The Failure of the Western Countries

These domestic political and economic developments were matched by the economic interests of Western companies and a flawed foreign policy of the Western governments including the Obama administration. For example, the Obama administration’s decision, followed by the EU in 2013, to lift all sanctions (except the arms embargo) ignored the signs of strains between Rohingyas and Buddhists, particularly the violence in 2012. The ‘no-stick-all-carrot’ policy has helped the Myanmar regime. As available data show, western companies had made significant investments in the past decade and western governments have paid little attention to the ongoing ethnic persecutions when they were insisting on democratization of Myanmar.

Besides, by 2015, it became evident that Rohingyas were facing an imminent danger and a mass atrocity was in the making. An in-depth and detailed report published by the International State Crime Initiative titled, ‘Countdown to Annihilation: Genocide in Myanmar’ insisted that the country has reached the brink of a genocide. Thomas MacManus, of the International State Crime Initiative at Queen Mary University, told US Public Televisionin 2018, how they reached to the conclusion. He said, “We know, from comparing genocides of the past, that there are clear stages. … Stage one is stigmatization. Stage two is harassment. After that, we have isolation — people are moved into camps. Stage four is systemic weakening — remove health care, don’t allow any votes. Stage five, which is annihilation.” MacManus said, in 2015, the Rohingya appeared to be facing stage five.

Despite such clear warnings, the international community failed to take note of it, let alone act to prevent the imminent crisis.

Back to The Present

As the refugee crisis began to unfold in August 2015, there were calls from Human Rights groups to the international community, particularly to the UN to act quickly and decisively. But, except for issuing a strong statement in November 2017, a few months after the beginning of the humanitarian crisis, the UNSC is yet to take any concrete steps. The visit of the UNSC members in late April and the joint visit of the UN Secretary General Guterres and the World Bank President Jim Yong Kim in July to the camps and face-to-face meeting with the refugees, have yielded very little progress towards any solution to this humanitarian catastrophe. The recalcitrant Myanmar government and its military could remain oblivious to the plight of a million people because of the inaction of the international community.
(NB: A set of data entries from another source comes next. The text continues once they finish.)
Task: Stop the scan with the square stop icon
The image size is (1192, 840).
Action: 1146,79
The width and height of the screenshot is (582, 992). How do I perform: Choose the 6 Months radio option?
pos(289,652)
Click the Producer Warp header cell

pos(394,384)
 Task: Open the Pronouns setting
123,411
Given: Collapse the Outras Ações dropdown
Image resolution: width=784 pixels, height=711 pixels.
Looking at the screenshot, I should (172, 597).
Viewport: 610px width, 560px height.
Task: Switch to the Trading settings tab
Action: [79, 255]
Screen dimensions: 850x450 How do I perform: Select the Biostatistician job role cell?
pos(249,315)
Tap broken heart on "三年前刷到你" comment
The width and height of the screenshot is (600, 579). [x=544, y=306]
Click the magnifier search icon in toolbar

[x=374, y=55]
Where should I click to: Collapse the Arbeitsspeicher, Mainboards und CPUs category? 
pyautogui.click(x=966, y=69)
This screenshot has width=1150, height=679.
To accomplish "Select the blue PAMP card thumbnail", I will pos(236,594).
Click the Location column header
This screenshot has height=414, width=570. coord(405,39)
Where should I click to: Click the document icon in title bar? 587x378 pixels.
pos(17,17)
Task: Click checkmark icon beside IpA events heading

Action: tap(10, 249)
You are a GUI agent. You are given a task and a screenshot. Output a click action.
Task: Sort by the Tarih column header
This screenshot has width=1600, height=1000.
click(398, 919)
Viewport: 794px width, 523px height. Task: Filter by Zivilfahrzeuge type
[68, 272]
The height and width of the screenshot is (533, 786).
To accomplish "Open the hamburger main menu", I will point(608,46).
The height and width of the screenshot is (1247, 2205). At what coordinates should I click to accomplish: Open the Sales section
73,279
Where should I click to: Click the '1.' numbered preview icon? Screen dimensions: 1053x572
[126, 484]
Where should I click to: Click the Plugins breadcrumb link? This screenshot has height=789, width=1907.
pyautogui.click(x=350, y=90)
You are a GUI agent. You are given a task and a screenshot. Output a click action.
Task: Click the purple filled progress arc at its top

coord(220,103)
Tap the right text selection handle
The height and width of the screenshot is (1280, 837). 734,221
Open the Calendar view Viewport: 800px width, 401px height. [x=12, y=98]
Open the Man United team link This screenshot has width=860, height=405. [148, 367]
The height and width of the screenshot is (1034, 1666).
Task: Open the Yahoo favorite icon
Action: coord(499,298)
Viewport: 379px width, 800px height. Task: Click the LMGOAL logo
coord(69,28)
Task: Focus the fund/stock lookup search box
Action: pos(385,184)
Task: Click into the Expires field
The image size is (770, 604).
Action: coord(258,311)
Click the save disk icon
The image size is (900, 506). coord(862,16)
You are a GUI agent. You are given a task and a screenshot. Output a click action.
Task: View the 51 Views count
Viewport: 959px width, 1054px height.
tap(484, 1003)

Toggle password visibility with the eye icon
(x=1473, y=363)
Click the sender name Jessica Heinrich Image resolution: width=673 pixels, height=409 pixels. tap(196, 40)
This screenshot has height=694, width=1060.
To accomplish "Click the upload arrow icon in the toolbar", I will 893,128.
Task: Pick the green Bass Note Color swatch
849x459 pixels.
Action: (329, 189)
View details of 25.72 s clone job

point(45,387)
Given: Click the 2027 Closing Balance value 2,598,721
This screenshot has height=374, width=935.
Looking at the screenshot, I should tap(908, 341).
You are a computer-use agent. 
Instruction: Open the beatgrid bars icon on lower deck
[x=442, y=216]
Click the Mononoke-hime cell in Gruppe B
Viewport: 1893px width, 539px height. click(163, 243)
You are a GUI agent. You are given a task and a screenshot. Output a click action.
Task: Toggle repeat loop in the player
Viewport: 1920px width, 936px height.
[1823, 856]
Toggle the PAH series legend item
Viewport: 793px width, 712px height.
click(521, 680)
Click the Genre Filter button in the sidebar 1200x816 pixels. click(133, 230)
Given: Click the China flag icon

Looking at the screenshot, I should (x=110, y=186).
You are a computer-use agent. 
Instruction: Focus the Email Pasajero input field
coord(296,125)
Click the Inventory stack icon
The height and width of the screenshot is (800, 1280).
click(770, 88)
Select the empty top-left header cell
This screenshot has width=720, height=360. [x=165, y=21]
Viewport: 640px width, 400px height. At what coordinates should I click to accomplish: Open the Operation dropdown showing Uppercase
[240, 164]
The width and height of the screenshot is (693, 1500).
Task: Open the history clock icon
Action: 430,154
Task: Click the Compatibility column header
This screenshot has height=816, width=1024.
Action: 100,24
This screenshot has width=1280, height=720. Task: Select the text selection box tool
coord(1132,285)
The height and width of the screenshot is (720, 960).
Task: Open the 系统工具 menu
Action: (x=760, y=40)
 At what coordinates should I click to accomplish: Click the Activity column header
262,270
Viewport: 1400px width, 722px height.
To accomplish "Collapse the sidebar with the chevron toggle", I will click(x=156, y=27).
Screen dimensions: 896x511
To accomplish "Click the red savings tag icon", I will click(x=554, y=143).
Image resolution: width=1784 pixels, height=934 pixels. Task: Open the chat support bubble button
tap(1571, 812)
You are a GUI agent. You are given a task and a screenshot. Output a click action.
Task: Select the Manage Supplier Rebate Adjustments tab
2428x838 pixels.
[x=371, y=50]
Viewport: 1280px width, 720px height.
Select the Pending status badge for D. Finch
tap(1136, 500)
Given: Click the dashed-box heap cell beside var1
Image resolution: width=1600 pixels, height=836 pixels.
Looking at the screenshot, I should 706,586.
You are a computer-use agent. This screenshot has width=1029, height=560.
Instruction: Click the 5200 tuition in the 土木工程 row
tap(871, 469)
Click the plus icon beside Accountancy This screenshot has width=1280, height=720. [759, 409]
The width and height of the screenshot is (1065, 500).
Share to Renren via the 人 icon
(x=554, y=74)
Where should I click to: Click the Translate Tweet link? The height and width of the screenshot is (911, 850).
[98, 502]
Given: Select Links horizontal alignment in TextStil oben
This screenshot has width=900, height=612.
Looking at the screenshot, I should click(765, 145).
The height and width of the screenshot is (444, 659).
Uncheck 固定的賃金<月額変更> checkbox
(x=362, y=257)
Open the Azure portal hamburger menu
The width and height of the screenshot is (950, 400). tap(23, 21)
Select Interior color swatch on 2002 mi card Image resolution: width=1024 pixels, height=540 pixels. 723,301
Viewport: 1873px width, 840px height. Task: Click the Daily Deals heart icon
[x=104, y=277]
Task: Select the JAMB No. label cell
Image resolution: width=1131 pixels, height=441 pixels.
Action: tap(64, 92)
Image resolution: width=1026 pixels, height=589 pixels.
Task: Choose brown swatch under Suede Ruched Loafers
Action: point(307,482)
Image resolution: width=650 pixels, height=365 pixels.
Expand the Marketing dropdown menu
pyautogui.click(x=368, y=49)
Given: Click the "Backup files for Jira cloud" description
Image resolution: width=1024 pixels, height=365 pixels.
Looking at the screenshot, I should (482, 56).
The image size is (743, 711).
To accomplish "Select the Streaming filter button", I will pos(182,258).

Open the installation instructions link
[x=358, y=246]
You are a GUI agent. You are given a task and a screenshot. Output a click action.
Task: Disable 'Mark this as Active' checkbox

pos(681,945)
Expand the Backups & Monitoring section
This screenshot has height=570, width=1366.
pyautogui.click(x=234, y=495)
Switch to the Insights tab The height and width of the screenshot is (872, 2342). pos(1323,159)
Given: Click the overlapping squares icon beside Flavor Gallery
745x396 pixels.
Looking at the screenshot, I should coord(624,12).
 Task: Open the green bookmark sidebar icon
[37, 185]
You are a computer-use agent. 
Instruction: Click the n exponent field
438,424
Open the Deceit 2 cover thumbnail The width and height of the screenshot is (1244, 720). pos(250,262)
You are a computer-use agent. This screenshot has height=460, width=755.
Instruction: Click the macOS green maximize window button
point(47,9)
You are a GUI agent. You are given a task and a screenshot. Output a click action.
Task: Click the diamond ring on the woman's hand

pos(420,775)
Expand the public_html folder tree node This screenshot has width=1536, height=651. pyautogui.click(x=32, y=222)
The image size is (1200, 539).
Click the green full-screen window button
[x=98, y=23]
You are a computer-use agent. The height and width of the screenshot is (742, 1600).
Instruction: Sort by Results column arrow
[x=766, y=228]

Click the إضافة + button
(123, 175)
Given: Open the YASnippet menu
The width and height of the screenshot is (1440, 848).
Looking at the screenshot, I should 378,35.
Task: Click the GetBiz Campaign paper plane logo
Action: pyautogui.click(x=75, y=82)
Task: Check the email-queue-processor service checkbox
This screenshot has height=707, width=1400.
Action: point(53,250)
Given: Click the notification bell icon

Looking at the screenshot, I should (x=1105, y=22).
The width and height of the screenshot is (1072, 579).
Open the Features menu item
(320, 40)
Beside the UNSC, other UN bodies have also failed to hold the perpetrators of the ethnic cleansing accountable. For example, on June 6, the United Nations High Commissioner for Refugees (UNHCR) and the United Nations Development Program (UNDP) signed an agreement with the government of Myanmar for the repatriation of some the Rohingya refugees. The terms of the agreement have been kept secret. The leaked document reveals that the citizenship of Rohingya, a fundamental source of the plight of the Rohingyas, have been ignored in the deal.

As we know, since the crisis unfolded, thanks to the unqualified support of global powers like China and Russia, and regional powers like India, the Myanmar government continues to enjoy impunity. Worst is that the Myanmar government is trying to create a smokescreen and deceive the international community in various ways. The latest effort came on July 31, when the President’s office appointed ‘an independent commission’ to investigate allegations of human rights violations in the Rakhine state. It is not so difficult to understand that appointment of a commission, that to a year after the atrocities akin to genocide, and after likely erasure of evidence, is intended only to whitewash the crimes committed and deflect international pressure.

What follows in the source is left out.